Major party politicians have low self-esteem
Posted by Dave Bath on 2011-04-08
Peter Martin, The Age economics correspondent, gives a raft of facts ripping apart the percerptions of Greens voters as economic idiots, shows the major party mouthpieces as promoting incorrect perceptions, but doesn’t go far enough about what this means about voters.
One of his key points, about the difference between Greens and major party voters, is the following:
If the Greens have got it wrong on economics, then so too have the economics text books they seem to have read and so too has Ken Henry."Where Gillard gets the Greens wrong"
His list of items points to greater economic literacy and general awareness of current affairs among Greens voters, but doesn’t stress the wilful ignorance and stupidity of Labor/Liberal voters – especially on economic policy, the key spruiking point of both majors, and the key factor voters for the majors say determines their vote.
When someone says "X is of prime importance to me, but I will not ensure I am well-informed about X, even the general princples", it shows general stupidity and hypocrisy, which doubtless carries over into every other area of public policy.
It also carries over into their opinion of Greens voters and thus Green politicians, encouraged by the politicians in the majors who again, must be either ignorant themselves, or purposefully lying.
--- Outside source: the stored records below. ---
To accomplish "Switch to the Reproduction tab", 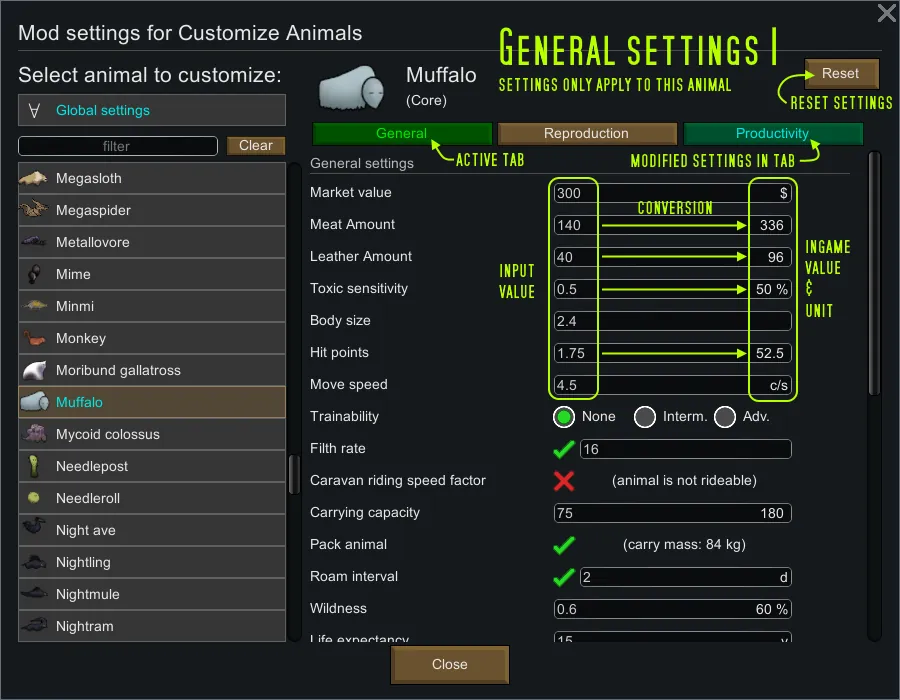I will [586, 134].
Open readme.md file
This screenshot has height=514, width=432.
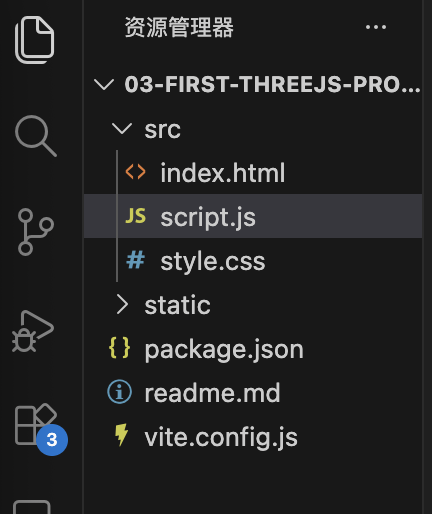[x=253, y=393]
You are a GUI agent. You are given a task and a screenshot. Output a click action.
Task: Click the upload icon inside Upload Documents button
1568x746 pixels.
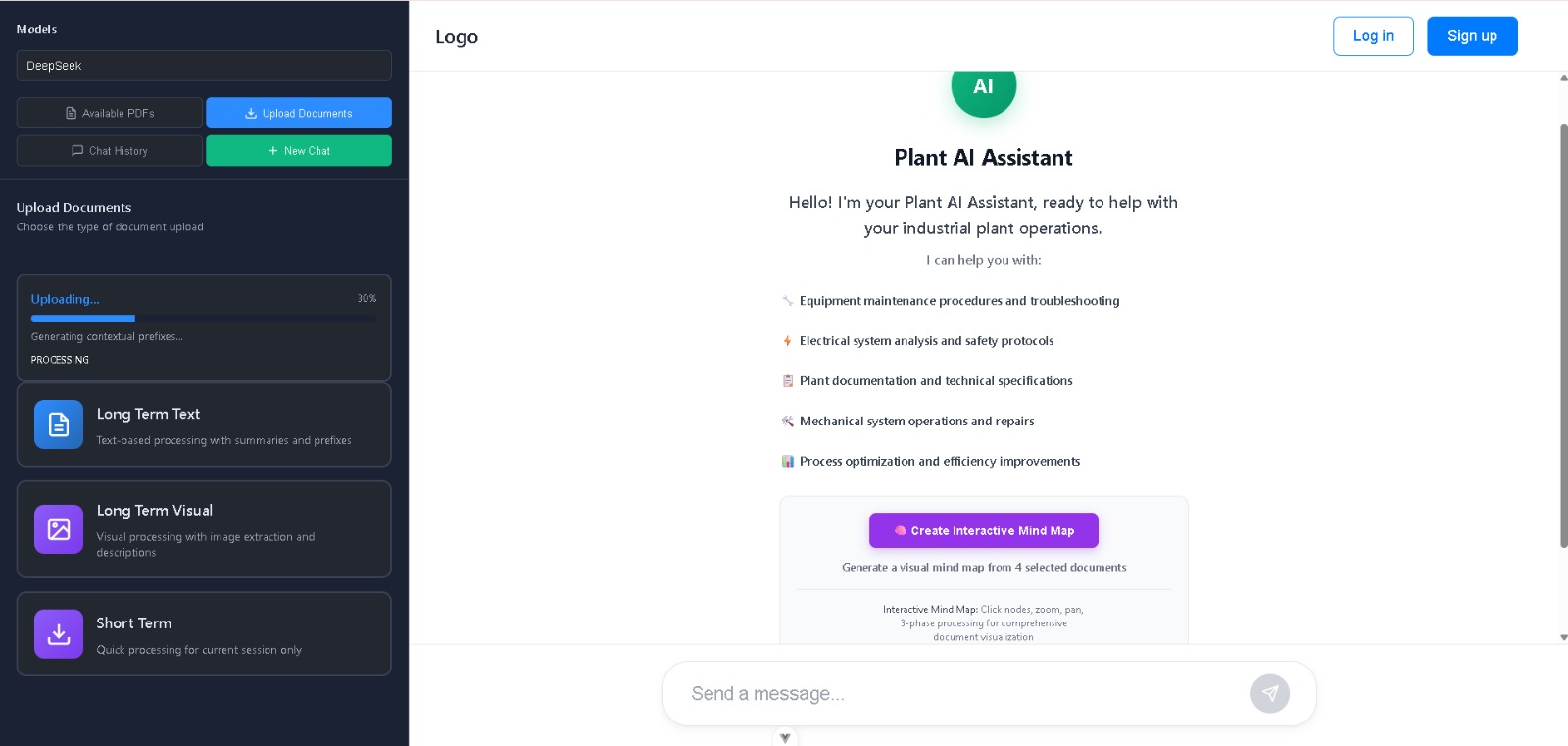[253, 113]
That the majors push against mainstream experts shows they must think (indeed know) the average voter is poorly-informed and wants to stay that way, that the voter most profitably wooed is a bogan.
So much for the politicians in the majors having a high opinion of the Australian people, however much they mouth the words.
So much for the self-belief of the politicians in the majors – they either know they won’t or cannot lead or educate the people, won’t or cannot inspire us to something better.
Perhaps I’ve been wrong thinking the politicians in the majors have hubris – perhaps it’s all just a face they put on to covert their own self-esteem issues – that low self-esteen probably justified.
The bottom line is that if we want good economic management, and evidence-based policy generally, then the sooner Labor (or preferably but less likely the Liberal Party) becomes the third party, becomes the junior partner to the Greens in government, the better.